Creating A Custom List In Powershell
Creating a custom list in powershell can be useful if you need to make a report with custom headers, properties where it has multiple data variables but no labels and among other reasons. Here I’ll show you how to do it in two different ways.
For this example we are going to use the following command:
Get-WinEvent -FilterHashtable @{LogName = 'Security';id = '4625'}
Here we are getting event logs of failed login attempts on a machine.
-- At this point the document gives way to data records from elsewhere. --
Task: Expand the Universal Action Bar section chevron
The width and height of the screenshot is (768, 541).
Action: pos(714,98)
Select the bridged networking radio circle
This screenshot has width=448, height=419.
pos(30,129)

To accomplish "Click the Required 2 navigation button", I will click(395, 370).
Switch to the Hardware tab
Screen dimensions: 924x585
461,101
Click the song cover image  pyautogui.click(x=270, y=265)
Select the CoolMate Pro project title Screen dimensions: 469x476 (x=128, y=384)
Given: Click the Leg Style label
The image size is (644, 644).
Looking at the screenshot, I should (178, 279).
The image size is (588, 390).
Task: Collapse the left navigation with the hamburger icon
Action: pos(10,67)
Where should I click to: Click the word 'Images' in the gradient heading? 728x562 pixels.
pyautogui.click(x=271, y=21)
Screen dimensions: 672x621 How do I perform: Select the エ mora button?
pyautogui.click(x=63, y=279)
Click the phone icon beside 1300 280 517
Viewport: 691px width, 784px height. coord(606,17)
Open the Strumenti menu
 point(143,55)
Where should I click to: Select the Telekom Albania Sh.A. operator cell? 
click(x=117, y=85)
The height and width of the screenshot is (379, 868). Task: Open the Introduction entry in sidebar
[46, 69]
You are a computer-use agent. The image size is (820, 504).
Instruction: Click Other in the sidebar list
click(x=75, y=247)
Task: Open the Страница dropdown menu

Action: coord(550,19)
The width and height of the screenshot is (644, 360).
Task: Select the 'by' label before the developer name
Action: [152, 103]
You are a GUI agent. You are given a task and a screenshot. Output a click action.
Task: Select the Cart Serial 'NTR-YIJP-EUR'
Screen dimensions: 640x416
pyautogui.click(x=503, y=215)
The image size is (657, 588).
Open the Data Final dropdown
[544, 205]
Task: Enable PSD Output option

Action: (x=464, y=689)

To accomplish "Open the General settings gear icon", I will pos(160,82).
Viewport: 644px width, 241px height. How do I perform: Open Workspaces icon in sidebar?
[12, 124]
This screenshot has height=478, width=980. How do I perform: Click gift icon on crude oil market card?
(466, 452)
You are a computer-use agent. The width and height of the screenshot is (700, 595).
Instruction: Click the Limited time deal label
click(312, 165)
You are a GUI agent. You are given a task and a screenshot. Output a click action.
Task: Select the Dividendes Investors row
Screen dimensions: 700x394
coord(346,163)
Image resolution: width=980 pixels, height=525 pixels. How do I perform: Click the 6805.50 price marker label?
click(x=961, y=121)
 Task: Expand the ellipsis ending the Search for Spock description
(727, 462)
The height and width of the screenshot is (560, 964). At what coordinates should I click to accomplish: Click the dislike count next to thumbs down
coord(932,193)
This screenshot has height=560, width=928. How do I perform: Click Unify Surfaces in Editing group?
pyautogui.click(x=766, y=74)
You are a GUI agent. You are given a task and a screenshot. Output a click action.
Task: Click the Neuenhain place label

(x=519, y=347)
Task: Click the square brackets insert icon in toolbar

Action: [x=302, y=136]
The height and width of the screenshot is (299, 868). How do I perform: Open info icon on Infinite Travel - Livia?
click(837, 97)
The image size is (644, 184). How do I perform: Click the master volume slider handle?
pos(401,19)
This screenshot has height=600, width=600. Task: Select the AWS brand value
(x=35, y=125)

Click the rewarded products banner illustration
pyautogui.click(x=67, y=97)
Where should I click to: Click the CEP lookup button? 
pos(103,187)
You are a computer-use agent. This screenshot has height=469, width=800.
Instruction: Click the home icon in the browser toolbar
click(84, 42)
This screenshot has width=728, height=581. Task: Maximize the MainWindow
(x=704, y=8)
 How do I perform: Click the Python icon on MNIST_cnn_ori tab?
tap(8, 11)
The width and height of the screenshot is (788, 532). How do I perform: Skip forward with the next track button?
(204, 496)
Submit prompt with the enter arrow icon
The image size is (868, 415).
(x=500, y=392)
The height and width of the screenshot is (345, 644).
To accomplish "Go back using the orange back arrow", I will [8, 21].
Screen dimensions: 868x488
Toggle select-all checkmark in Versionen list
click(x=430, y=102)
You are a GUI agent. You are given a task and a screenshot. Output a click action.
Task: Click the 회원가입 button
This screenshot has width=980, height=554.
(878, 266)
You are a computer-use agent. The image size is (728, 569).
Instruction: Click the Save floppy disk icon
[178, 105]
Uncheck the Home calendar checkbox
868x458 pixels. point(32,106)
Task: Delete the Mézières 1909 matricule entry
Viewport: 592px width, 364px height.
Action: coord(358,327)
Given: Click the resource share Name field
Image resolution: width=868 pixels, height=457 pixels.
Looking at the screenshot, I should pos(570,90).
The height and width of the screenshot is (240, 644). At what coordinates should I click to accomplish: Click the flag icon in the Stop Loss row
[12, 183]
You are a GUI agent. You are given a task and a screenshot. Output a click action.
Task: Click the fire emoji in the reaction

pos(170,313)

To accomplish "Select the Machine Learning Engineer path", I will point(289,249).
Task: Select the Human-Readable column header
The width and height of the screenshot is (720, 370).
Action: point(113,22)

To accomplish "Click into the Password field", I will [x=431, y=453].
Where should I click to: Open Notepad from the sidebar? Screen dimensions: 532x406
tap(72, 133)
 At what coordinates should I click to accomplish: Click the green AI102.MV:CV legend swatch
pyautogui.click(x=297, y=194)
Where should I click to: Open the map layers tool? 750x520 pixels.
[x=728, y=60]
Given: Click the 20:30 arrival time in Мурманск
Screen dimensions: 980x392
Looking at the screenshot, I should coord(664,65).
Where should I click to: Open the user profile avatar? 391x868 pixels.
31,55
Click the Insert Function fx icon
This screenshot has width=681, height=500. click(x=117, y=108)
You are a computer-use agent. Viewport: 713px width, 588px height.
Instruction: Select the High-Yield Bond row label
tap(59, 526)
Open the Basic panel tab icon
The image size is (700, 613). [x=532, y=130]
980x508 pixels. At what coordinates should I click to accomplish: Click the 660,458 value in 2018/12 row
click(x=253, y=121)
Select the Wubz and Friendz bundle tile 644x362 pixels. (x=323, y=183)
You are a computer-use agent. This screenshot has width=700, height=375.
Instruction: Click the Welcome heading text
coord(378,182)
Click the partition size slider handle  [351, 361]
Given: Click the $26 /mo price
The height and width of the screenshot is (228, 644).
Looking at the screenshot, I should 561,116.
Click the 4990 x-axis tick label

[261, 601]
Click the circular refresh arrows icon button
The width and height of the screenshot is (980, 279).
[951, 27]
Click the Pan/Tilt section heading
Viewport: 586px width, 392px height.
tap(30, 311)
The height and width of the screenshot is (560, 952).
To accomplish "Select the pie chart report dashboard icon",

Lets get all the properties of the event from at least one:
(Get-WinEvent -FilterHashtable @{LogName = 'Security';id = '4625'})[0]|select -expandproperty properties
Below are the properties that we get when we run said command:
Value
-----
S-1-5-18
DESKTOP-P9BU1MI$
WORKGROUP
999
S-1-0-0
Mike
DESKTOP-P9BU1MI
-1073741715
%%2313
-1073741718
2
User32
Negotiate
DESKTOP-P9BU1MI
-
-
0
2004
C:\Windows\System32\svchost.exe
127.0.0.1
0
As you can see its all just a bunch of data with no labels other than the header of “Value”. To make this simple we are going to only get the data that we want to read which is going to be:
- The time the log was generated
- The impacted user
- The IP address it reported
Hint: To figure out what all the values mean from above you can open the event viewer and filter by event ID and check the “Details” tab to figure out what the data is.
Method One
This method works universally on most Windows operating systems, but first lets address the pros and cons of using this Method:
| Pros | Cons |
|---|---|
| This can work on most windows operating systems (This works on Windows 7 and 2008 R2) | It can be tedious to add more data if needed |
First declare your data variable and the events you want to read.
$data = @()
$Events = Get-WinEvent -FilterHashtable @{LogName = 'Security';id = '4625'}
Next we are going to start our foreach loop and assign variables in the loop with the data we need like so.
foreach ($Event in $Events){
$Time = ($Event.TimeCreated).ToString("yyyy/MM/dd HH:MM:ss")
$User = (($Event|select -ExpandProperty properties)[5]).value
$IPAddress = (($Event|select -ExpandProperty properties)[19]).value
$Row = ''|Select Time,User,IPAddress
$Row.time = $Time
$Row.User = $User
$Row.IPAddress = $IPAddress
$Data += $Row
}
As you notice from above we are getting all the data we need for each event entry stored in the $Event variable. what the $Row is doing is that not only its declaring itself as a variable so it knows it exist but it also clears any data that was stored in it so it can add new data to the $Data variable on each loop, and it creates its own properties “Time”, “User” and “IPAddress”.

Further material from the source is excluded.